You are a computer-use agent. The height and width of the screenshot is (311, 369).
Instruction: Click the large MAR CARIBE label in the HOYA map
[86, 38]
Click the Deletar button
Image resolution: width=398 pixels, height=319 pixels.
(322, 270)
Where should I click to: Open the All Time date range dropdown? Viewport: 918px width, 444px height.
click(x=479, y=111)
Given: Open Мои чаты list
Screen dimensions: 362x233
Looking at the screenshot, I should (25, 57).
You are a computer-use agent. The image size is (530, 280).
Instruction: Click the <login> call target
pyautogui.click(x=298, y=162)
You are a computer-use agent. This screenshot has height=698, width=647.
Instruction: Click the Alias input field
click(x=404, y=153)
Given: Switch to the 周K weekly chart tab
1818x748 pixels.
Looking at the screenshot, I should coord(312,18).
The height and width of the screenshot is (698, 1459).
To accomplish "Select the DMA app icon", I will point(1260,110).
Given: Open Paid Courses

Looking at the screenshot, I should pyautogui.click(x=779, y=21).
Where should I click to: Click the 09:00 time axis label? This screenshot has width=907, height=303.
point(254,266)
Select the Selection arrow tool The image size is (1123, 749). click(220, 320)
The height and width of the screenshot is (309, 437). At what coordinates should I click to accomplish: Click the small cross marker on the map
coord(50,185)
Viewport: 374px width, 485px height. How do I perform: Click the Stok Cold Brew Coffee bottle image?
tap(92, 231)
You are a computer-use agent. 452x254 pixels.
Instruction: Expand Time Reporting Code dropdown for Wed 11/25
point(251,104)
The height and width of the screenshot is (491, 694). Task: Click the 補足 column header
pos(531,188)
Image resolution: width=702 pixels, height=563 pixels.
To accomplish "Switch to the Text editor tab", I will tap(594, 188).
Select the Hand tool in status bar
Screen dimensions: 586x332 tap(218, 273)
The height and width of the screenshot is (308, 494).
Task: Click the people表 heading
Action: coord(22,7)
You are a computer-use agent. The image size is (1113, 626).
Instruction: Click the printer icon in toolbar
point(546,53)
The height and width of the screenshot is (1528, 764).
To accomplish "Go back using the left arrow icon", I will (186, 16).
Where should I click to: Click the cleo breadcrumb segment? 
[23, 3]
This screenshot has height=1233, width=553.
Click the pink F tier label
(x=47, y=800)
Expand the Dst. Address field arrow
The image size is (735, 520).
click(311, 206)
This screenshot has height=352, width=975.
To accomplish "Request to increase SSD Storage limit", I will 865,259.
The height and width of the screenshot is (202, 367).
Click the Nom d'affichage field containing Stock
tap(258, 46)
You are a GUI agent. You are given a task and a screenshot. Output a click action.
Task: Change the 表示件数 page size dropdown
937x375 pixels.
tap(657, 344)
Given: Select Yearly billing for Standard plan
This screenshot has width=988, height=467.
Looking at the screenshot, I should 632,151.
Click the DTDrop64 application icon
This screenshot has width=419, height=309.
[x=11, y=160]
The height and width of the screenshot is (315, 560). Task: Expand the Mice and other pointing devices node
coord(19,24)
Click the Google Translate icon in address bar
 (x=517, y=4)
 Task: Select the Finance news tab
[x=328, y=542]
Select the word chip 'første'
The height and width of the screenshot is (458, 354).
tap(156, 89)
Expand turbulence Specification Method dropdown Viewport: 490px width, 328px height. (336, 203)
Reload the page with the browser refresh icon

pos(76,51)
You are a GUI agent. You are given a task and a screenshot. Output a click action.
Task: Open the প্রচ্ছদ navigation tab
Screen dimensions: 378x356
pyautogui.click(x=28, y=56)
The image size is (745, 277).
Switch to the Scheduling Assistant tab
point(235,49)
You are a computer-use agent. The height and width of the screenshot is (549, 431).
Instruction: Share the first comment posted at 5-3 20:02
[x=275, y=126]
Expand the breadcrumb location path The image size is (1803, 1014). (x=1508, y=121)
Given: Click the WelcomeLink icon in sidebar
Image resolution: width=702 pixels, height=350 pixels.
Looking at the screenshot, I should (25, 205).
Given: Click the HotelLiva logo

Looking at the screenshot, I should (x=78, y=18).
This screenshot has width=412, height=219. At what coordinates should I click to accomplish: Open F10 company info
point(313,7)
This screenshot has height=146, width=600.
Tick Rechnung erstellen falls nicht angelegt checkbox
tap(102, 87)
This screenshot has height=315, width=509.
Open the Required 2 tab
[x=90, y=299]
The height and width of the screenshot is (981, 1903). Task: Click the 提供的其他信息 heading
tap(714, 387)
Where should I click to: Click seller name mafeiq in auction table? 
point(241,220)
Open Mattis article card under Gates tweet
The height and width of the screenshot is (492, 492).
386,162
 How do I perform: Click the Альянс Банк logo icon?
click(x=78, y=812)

****************

WHAT TO PRODUCE: Copy every line of the records above exactly.

OUTPUT BELOW:
You are a computer-use agent. The height and width of the screenshot is (311, 369).
Instruction: Click the large MAR CARIBE label in the HOYA map
[86, 38]
Click the Deletar button
Image resolution: width=398 pixels, height=319 pixels.
(322, 270)
Where should I click to: Open the All Time date range dropdown? Viewport: 918px width, 444px height.
click(x=479, y=111)
Given: Open Мои чаты list
Screen dimensions: 362x233
Looking at the screenshot, I should (25, 57).
You are a computer-use agent. The image size is (530, 280).
Instruction: Click the <login> call target
pyautogui.click(x=298, y=162)
You are a computer-use agent. This screenshot has height=698, width=647.
Instruction: Click the Alias input field
click(x=404, y=153)
Given: Switch to the 周K weekly chart tab
1818x748 pixels.
Looking at the screenshot, I should coord(312,18).
The height and width of the screenshot is (698, 1459).
To accomplish "Select the DMA app icon", I will point(1260,110).
Given: Open Paid Courses

Looking at the screenshot, I should pyautogui.click(x=779, y=21).
Where should I click to: Click the 09:00 time axis label? This screenshot has width=907, height=303.
point(254,266)
Select the Selection arrow tool The image size is (1123, 749). click(220, 320)
The height and width of the screenshot is (309, 437). At what coordinates should I click to accomplish: Click the small cross marker on the map
coord(50,185)
Viewport: 374px width, 485px height. How do I perform: Click the Stok Cold Brew Coffee bottle image?
tap(92, 231)
You are a computer-use agent. 452x254 pixels.
Instruction: Expand Time Reporting Code dropdown for Wed 11/25
point(251,104)
The height and width of the screenshot is (491, 694). Task: Click the 補足 column header
pos(531,188)
Image resolution: width=702 pixels, height=563 pixels.
To accomplish "Switch to the Text editor tab", I will tap(594, 188).
Select the Hand tool in status bar
Screen dimensions: 586x332 tap(218, 273)
The height and width of the screenshot is (308, 494).
Task: Click the people表 heading
Action: coord(22,7)
You are a computer-use agent. The image size is (1113, 626).
Instruction: Click the printer icon in toolbar
point(546,53)
The height and width of the screenshot is (1528, 764).
To accomplish "Go back using the left arrow icon", I will (186, 16).
Where should I click to: Click the cleo breadcrumb segment? 
[23, 3]
This screenshot has height=1233, width=553.
Click the pink F tier label
(x=47, y=800)
Expand the Dst. Address field arrow
The image size is (735, 520).
click(311, 206)
This screenshot has height=352, width=975.
To accomplish "Request to increase SSD Storage limit", I will 865,259.
The height and width of the screenshot is (202, 367).
Click the Nom d'affichage field containing Stock
tap(258, 46)
You are a GUI agent. You are given a task and a screenshot. Output a click action.
Task: Change the 表示件数 page size dropdown
937x375 pixels.
tap(657, 344)
Given: Select Yearly billing for Standard plan
This screenshot has width=988, height=467.
Looking at the screenshot, I should 632,151.
Click the DTDrop64 application icon
This screenshot has width=419, height=309.
[x=11, y=160]
The height and width of the screenshot is (315, 560). Task: Expand the Mice and other pointing devices node
coord(19,24)
Click the Google Translate icon in address bar
 (x=517, y=4)
 Task: Select the Finance news tab
[x=328, y=542]
Select the word chip 'første'
The height and width of the screenshot is (458, 354).
tap(156, 89)
Expand turbulence Specification Method dropdown Viewport: 490px width, 328px height. (336, 203)
Reload the page with the browser refresh icon

pos(76,51)
You are a GUI agent. You are given a task and a screenshot. Output a click action.
Task: Open the প্রচ্ছদ navigation tab
Screen dimensions: 378x356
pyautogui.click(x=28, y=56)
The image size is (745, 277).
Switch to the Scheduling Assistant tab
point(235,49)
You are a computer-use agent. The height and width of the screenshot is (549, 431).
Instruction: Share the first comment posted at 5-3 20:02
[x=275, y=126]
Expand the breadcrumb location path The image size is (1803, 1014). (x=1508, y=121)
Given: Click the WelcomeLink icon in sidebar
Image resolution: width=702 pixels, height=350 pixels.
Looking at the screenshot, I should (25, 205).
Given: Click the HotelLiva logo

Looking at the screenshot, I should (x=78, y=18).
This screenshot has width=412, height=219. At what coordinates should I click to accomplish: Open F10 company info
point(313,7)
This screenshot has height=146, width=600.
Tick Rechnung erstellen falls nicht angelegt checkbox
tap(102, 87)
This screenshot has height=315, width=509.
Open the Required 2 tab
[x=90, y=299]
The height and width of the screenshot is (981, 1903). Task: Click the 提供的其他信息 heading
tap(714, 387)
Where should I click to: Click seller name mafeiq in auction table? 
point(241,220)
Open Mattis article card under Gates tweet
The height and width of the screenshot is (492, 492).
386,162
 How do I perform: Click the Альянс Банк logo icon?
click(x=78, y=812)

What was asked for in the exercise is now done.